Progressive Web Scraping: Four-Tier Fallback System¶

Summary¶

A Claude Code–native web scraping architecture that automatically escalates from the simplest free tool to paid professional infrastructure, stopping as soon as any tier succeeds. Tiers 1–3 (WebFetch, cURL with Chrome headers, Playwright) are free and handle ~95% of sites. Tier 4 (Bright Data MCP) handles the residual cases at ~$0.001–0.01 per request. Real-world cost: $0.31 over 3 weeks of heavy use.

Details¶

The Four Tiers¶

Tier	Tool	Cost	Speed	Coverage
1	WebFetch (built-in)	Free	2–5s	~60–70% of sites
2	cURL + Chrome headers	Free	3–7s	+20–30%
3	Playwright browser automation	Free	10–20s	+10–15%
4	Bright Data MCP	~$0.001–0.01/req	5–15s	Remainder (95%+ success)

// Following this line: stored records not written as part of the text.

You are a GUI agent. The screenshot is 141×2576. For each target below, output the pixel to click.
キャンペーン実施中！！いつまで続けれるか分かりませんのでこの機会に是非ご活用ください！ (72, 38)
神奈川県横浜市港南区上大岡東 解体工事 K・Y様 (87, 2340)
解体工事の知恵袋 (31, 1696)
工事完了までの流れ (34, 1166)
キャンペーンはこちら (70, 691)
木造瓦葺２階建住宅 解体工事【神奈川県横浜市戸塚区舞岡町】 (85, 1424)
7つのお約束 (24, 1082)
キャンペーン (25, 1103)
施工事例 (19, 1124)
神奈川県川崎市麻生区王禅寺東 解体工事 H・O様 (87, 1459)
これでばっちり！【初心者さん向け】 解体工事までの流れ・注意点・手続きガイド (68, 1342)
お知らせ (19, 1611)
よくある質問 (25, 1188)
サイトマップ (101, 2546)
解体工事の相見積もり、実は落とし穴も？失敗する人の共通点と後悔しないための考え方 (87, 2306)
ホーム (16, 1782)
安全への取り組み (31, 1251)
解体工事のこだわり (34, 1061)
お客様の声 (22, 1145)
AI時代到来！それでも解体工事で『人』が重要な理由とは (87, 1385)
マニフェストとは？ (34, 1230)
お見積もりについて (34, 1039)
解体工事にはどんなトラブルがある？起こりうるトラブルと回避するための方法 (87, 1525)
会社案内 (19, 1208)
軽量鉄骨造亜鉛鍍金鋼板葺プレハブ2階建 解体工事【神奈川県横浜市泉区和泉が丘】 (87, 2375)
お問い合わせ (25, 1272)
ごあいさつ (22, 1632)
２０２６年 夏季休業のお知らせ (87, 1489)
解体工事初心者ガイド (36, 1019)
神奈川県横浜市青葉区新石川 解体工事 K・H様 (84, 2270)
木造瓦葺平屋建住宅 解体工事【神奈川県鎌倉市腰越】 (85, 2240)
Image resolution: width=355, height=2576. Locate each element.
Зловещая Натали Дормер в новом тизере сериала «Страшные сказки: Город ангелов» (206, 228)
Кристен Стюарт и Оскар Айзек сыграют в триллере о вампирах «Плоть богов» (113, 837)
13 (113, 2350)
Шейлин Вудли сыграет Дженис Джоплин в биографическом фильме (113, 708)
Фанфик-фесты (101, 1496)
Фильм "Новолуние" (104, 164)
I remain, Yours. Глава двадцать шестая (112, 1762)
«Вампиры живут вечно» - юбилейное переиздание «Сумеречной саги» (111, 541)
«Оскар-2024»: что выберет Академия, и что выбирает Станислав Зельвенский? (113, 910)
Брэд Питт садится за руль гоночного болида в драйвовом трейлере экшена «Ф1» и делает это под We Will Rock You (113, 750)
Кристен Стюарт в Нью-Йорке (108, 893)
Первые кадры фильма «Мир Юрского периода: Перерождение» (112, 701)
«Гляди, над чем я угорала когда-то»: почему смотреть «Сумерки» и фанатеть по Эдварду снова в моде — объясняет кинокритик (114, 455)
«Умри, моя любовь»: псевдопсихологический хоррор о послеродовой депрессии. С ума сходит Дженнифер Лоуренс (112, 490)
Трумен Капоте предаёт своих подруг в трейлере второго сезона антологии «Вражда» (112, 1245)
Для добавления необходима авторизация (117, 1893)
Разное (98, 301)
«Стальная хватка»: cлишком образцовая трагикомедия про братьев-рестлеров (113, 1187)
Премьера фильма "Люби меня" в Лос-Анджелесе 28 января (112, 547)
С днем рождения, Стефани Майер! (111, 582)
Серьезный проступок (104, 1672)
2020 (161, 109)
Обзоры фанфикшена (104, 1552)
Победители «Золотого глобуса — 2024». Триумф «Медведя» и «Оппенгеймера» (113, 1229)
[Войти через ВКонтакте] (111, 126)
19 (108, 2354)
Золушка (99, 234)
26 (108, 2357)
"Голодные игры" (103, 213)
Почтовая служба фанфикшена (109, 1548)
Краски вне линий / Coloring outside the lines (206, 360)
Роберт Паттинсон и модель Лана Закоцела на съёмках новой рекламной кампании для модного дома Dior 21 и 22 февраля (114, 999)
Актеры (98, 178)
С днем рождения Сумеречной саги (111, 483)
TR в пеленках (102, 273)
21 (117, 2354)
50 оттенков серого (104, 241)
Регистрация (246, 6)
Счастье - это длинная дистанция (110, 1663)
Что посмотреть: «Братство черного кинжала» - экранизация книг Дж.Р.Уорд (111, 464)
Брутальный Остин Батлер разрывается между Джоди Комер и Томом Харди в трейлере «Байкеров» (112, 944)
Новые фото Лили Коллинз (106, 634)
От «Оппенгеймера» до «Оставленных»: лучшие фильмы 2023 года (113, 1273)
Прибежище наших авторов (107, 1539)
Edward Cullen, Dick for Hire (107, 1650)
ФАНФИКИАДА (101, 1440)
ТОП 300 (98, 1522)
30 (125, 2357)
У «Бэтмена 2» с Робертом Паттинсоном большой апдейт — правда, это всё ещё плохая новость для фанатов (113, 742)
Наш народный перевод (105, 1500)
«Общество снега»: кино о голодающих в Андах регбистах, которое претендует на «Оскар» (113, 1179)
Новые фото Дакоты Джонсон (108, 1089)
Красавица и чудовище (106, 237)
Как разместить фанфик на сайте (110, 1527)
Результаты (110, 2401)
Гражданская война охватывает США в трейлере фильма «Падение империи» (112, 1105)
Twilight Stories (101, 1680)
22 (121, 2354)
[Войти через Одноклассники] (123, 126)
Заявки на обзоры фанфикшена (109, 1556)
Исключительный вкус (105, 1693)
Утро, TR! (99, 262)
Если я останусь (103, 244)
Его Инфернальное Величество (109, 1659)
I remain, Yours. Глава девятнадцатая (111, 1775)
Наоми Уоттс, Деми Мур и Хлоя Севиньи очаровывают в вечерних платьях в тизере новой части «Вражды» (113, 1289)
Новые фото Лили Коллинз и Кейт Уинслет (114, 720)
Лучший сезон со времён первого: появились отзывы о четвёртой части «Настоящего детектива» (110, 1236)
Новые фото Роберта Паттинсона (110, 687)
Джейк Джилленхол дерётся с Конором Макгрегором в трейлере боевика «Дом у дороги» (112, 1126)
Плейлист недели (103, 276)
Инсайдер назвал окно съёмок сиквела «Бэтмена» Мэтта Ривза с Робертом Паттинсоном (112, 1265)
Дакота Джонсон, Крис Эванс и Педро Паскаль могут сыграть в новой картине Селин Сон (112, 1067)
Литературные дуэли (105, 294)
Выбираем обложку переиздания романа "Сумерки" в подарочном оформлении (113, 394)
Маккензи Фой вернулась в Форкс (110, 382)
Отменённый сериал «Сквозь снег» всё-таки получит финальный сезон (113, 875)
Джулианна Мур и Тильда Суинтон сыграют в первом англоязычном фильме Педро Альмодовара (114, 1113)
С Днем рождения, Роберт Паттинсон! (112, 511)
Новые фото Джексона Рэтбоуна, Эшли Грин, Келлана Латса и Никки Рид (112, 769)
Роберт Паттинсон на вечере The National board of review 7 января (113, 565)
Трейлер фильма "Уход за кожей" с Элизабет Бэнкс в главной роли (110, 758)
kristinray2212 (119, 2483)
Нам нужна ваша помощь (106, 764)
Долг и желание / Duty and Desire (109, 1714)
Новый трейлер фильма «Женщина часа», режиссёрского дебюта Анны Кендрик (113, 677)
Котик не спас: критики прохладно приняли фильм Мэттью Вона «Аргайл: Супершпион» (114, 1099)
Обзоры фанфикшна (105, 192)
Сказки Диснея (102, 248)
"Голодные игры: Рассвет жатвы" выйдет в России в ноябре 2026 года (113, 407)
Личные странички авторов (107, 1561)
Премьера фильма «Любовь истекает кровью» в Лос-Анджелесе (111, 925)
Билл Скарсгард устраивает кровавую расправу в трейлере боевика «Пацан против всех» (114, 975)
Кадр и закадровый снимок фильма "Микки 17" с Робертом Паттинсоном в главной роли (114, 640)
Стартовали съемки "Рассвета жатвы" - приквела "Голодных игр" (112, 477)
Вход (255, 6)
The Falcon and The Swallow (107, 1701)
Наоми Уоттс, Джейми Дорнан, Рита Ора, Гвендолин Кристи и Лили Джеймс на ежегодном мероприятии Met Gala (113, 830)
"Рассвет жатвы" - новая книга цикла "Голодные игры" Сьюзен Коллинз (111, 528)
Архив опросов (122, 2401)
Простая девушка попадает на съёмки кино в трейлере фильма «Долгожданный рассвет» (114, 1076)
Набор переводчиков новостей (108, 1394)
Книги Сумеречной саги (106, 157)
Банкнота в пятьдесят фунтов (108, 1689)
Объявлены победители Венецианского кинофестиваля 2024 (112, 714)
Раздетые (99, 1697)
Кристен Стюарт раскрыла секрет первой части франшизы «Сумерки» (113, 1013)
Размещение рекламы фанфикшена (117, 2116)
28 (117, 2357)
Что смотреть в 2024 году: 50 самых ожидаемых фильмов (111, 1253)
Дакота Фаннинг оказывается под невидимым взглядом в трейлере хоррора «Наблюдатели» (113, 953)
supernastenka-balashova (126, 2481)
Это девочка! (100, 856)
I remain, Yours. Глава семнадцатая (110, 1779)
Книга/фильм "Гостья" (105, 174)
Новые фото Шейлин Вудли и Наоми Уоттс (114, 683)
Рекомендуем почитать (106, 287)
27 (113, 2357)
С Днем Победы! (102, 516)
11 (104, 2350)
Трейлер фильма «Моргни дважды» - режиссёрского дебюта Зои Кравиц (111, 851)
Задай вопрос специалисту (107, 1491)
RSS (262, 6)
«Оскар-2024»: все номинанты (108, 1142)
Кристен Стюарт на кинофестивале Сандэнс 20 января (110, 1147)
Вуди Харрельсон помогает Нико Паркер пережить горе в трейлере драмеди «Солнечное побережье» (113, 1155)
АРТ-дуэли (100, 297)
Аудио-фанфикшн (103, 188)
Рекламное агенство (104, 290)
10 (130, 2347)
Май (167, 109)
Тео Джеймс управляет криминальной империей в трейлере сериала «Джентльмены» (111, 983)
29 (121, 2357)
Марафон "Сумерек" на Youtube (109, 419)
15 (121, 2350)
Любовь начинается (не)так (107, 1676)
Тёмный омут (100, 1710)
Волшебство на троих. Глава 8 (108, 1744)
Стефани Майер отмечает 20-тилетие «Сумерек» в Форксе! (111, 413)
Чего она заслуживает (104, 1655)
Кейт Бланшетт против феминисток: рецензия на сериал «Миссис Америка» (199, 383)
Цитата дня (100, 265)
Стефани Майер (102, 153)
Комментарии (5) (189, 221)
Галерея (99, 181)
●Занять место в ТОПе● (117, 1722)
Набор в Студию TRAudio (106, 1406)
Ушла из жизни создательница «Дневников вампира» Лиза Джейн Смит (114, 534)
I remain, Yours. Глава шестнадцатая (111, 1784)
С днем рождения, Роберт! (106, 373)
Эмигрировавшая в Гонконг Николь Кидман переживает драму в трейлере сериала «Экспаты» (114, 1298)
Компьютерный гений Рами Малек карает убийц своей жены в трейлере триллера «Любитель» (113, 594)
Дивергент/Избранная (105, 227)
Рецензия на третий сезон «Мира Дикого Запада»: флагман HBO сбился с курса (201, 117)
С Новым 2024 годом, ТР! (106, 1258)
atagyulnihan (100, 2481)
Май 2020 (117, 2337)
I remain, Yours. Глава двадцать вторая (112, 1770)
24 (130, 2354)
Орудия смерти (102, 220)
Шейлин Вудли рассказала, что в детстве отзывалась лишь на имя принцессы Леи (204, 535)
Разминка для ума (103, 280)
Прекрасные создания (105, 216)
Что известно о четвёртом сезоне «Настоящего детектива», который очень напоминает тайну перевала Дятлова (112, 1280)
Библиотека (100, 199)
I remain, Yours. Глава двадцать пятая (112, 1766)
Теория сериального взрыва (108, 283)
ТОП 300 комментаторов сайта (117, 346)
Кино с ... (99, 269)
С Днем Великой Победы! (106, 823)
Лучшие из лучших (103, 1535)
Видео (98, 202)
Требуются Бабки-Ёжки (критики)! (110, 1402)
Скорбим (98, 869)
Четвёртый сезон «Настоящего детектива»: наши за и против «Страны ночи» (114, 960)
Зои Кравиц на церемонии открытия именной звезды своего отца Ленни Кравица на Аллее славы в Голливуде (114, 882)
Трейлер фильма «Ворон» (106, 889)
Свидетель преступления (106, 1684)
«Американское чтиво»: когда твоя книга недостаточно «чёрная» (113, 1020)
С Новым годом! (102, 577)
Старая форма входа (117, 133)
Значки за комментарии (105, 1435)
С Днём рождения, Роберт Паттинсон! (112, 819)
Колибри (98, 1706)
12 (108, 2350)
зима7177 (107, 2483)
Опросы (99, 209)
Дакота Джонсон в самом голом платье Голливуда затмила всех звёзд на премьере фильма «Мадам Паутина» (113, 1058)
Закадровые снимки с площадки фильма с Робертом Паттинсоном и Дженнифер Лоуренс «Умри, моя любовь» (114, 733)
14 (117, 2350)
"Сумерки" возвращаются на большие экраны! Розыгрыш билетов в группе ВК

Worst case (all 4 tiers): ~40 seconds. Best case (Tier 1): ~3 seconds. Average: ~10 seconds.

Tier 1: WebFetch¶

Claude Code's built-in WebFetch tool handles the majority of sites:

WebFetch({
  url: "https://example.com",
  prompt: "Extract all content from this page and convert to markdown"
})

Features: - Automatic HTML → Markdown conversion with AI-powered content extraction - Built-in retry logic - 15-minute cache for repeated requests to the same URL

Fails when: The site needs proper browser headers or JavaScript execution.

Tier 2: cURL with Chrome Headers¶

When WebFetch returns empty or blocked content, send full Chrome browser headers:

curl -L -A "Mozilla/5.0 (Macintosh; Intel Mac OS X 10_15_7) AppleWebKit/537.36 (KHTML, like Gecko) Chrome/120.0.0.0 Safari/537.36" \
  -H "Accept: text/html,application/xhtml+xml,application/xml;q=0.9,image/avif,image/webp,image/apng,*/*;q=0.8" \
  -H "Accept-Language: en-US,en;q=0.9" \
  -H "Accept-Encoding: gzip, deflate, br" \
  -H "DNT: 1" \
  -H "Connection: keep-alive" \
  -H "Upgrade-Insecure-Requests: 1" \
  -H "Sec-Fetch-Dest: document" \
  -H "Sec-Fetch-Mode: navigate" \
  -H "Sec-Fetch-Site: none" \
  -H "Sec-Fetch-User: ?1" \
  -H "Cache-Control: max-age=0" \
  --compressed \
  "https://target-site.com"

Key headers that matter: - Sec-Fetch-* headers — Chrome security headers indicating legitimate navigation context - User-Agent — Identifies as Chrome 120 on macOS - --compressed — Handles gzip/br compression

Fails when: The site requires actual JavaScript execution.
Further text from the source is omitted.